The conference "Gamma-Ray Bursts: Probing the Science, Progenitors and their Environment" will be held at Lomonosov Moscow State University from June 13th through June 22nd, 2012. It is organized by the Extreme Universe Laboratory led by Physics Nobel Laureate Prof. George F. Smoot at the Skobeltsyn Institute of Nuclear Physics, Lomonosov Moscow State University.
One of the most compelling challenges facing modern astrophysics in the 21st century is understanding the early Universe, and in particular the epoch known as the Cosmic Dawn. This is the epoch when starlight from the first generation of stars initiated the re-ionization of the neutral intergalactic medium, and when the currently observable structure of the Universe first formed.

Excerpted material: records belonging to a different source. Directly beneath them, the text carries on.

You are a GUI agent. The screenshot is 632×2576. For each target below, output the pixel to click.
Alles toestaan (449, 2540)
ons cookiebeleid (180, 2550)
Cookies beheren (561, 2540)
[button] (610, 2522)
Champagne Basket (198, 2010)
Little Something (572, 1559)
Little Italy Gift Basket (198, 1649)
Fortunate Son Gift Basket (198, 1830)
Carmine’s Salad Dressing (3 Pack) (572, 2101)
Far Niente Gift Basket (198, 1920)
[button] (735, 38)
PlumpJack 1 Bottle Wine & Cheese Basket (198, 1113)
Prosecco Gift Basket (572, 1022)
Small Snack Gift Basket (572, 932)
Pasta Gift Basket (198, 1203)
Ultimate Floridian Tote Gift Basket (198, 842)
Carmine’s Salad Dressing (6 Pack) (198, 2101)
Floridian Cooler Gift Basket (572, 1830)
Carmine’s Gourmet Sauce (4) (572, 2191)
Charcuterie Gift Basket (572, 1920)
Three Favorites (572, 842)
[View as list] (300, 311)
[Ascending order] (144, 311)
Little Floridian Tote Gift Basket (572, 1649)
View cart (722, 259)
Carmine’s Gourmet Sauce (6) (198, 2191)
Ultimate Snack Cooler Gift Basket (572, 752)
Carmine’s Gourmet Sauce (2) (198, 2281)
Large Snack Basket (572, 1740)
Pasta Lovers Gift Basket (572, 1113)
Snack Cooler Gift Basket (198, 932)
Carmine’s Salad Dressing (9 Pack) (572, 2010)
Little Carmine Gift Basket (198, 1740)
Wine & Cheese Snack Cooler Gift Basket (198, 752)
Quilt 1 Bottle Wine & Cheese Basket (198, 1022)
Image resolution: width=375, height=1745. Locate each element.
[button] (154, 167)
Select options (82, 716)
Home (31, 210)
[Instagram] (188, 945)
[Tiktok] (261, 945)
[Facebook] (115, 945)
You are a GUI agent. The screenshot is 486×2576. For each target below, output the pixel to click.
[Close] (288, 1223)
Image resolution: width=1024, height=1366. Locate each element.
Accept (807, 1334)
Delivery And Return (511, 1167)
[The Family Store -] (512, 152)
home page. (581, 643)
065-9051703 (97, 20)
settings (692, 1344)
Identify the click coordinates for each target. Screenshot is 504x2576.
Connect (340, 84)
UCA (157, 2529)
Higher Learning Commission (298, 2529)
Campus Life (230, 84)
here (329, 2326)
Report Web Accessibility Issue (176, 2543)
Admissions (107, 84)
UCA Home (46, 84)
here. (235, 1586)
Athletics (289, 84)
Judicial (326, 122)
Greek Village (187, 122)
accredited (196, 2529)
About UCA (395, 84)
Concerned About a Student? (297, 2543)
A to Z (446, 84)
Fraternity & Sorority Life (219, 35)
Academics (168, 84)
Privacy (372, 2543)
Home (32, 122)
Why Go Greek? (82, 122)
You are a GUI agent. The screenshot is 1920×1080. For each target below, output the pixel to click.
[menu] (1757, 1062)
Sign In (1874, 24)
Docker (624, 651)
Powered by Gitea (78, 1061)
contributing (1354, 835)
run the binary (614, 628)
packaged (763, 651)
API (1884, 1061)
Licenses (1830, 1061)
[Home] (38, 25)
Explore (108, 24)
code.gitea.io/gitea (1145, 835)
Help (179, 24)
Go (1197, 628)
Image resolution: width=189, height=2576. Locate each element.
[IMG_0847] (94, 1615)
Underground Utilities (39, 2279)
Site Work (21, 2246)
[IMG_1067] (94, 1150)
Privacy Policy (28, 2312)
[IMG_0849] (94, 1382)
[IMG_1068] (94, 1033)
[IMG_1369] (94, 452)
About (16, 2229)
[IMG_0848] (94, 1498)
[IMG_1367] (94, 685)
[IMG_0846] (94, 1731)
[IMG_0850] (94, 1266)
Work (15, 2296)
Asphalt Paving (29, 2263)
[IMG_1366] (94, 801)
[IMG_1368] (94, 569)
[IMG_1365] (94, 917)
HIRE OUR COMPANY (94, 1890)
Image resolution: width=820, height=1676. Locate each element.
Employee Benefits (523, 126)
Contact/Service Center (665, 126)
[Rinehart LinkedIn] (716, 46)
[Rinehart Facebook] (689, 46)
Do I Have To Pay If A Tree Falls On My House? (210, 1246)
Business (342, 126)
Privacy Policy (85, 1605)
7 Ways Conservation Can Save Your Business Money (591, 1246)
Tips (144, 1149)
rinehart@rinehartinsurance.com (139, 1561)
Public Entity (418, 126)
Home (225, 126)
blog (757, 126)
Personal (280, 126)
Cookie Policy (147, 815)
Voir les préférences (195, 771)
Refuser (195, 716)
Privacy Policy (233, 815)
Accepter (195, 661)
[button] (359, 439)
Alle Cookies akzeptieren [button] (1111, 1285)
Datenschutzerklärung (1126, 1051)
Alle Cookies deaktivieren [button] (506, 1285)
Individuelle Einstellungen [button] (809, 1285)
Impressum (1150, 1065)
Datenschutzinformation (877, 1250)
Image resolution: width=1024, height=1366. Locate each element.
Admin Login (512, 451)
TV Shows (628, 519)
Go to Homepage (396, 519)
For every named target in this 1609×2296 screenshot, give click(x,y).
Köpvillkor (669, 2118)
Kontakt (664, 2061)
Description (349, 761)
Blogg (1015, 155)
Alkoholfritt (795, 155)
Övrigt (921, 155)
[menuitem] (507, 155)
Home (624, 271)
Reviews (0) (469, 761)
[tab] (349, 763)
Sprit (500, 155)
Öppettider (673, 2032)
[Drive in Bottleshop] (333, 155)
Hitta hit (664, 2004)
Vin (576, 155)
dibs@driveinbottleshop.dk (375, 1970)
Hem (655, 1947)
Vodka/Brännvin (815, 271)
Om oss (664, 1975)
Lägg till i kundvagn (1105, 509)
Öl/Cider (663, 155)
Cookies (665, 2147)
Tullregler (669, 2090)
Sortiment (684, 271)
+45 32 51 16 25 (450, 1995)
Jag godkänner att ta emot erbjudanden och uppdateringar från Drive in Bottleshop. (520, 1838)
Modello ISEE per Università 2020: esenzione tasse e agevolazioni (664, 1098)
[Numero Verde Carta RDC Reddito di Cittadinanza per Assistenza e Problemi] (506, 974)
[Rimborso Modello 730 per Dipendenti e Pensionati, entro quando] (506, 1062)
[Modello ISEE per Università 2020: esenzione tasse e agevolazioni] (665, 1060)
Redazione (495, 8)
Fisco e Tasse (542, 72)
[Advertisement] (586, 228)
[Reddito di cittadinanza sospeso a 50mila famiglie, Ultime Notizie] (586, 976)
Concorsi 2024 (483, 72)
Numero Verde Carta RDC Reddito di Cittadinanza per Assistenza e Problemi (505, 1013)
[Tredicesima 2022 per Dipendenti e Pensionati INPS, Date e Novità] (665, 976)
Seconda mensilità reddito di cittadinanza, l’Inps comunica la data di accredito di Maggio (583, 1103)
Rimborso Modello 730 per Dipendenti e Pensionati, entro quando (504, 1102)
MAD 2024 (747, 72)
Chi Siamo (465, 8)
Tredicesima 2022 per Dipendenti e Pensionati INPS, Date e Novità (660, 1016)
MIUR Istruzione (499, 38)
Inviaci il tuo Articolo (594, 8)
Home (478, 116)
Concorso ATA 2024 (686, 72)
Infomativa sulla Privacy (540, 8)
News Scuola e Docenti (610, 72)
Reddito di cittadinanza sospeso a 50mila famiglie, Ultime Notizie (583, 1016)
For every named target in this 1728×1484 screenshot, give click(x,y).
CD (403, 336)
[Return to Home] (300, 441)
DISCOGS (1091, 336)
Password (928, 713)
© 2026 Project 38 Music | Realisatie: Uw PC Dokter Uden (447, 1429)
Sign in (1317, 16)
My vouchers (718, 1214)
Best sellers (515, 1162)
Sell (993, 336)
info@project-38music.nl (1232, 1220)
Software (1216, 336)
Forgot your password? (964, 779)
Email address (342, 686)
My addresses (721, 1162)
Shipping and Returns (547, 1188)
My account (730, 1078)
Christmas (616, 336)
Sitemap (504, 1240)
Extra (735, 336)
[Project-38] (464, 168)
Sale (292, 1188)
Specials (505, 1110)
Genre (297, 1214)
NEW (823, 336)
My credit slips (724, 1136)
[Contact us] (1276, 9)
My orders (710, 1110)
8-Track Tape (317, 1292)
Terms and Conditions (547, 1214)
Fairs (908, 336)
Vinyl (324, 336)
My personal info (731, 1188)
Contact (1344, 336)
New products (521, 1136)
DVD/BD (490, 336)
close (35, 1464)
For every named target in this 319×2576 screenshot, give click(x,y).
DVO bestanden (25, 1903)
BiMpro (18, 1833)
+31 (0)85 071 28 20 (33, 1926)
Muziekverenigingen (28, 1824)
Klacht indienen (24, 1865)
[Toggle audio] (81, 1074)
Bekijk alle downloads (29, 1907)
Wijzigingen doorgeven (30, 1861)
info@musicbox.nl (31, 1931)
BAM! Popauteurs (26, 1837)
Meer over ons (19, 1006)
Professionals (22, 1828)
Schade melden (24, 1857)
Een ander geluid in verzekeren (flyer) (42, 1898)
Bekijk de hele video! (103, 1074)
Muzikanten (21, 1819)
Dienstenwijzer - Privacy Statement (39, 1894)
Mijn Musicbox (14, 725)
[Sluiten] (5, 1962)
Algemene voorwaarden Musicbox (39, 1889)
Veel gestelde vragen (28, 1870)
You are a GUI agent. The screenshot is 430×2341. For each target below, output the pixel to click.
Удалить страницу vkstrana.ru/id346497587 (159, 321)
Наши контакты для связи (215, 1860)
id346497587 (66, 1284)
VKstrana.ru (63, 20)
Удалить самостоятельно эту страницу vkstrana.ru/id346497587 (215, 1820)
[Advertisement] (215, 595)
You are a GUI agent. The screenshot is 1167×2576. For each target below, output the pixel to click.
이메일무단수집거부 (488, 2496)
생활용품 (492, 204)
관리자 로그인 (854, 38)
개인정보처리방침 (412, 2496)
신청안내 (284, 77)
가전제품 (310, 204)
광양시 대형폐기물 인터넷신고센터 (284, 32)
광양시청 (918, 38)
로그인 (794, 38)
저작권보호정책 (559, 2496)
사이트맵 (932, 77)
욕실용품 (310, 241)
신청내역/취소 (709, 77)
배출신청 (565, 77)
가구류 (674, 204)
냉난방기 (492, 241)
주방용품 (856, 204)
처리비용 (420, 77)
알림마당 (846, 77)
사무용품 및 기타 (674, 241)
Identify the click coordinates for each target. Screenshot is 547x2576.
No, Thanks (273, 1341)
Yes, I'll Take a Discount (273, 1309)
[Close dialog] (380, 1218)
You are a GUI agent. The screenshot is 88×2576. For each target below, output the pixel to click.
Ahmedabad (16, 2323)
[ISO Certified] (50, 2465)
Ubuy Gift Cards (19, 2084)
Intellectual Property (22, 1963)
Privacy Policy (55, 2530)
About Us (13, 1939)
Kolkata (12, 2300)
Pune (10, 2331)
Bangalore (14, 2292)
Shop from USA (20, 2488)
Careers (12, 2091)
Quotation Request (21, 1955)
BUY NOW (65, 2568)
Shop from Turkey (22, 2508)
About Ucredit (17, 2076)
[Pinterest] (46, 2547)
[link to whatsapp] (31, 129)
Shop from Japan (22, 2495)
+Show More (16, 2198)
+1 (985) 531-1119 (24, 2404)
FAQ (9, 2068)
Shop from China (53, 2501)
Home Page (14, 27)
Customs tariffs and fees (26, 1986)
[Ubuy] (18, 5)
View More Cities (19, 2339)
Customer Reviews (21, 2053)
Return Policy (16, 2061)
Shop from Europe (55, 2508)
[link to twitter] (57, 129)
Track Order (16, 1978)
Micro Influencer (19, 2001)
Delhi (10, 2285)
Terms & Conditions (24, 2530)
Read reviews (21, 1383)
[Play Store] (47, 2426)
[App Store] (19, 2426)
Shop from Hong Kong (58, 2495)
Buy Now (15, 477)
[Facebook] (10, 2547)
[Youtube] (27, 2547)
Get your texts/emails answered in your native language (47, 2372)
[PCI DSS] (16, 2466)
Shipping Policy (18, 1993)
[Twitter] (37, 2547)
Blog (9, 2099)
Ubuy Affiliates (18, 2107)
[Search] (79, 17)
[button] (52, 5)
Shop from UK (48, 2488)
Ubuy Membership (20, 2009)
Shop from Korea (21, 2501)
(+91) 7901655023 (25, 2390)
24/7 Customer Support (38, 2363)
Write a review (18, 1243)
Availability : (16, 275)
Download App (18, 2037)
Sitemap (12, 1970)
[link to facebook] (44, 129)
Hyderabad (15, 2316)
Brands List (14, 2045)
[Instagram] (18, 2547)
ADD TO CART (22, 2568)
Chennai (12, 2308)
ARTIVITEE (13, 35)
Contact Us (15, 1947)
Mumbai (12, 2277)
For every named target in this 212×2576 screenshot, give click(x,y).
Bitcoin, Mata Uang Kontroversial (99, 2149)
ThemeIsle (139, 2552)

Looking back in time, the process of re-ionization was completed by redshift z~6. While it is challenging to study the Universe at such high redshifts, significant progress has been made in the field in recent years, and the highest gamma-ray burst (GRB) redshift observed at present is z~9.4.
GRBs are among the brightest phenomena observed in the sky, allowing their use as probes of the interstellar gas and dust of host galaxies, even in cases where the hosts are extremely faint.
For this reason, GRBs and their afterglow can prove to be a valuable tool to investigate the evolution of the early Universe, shortly before and during the re-ionization epoch.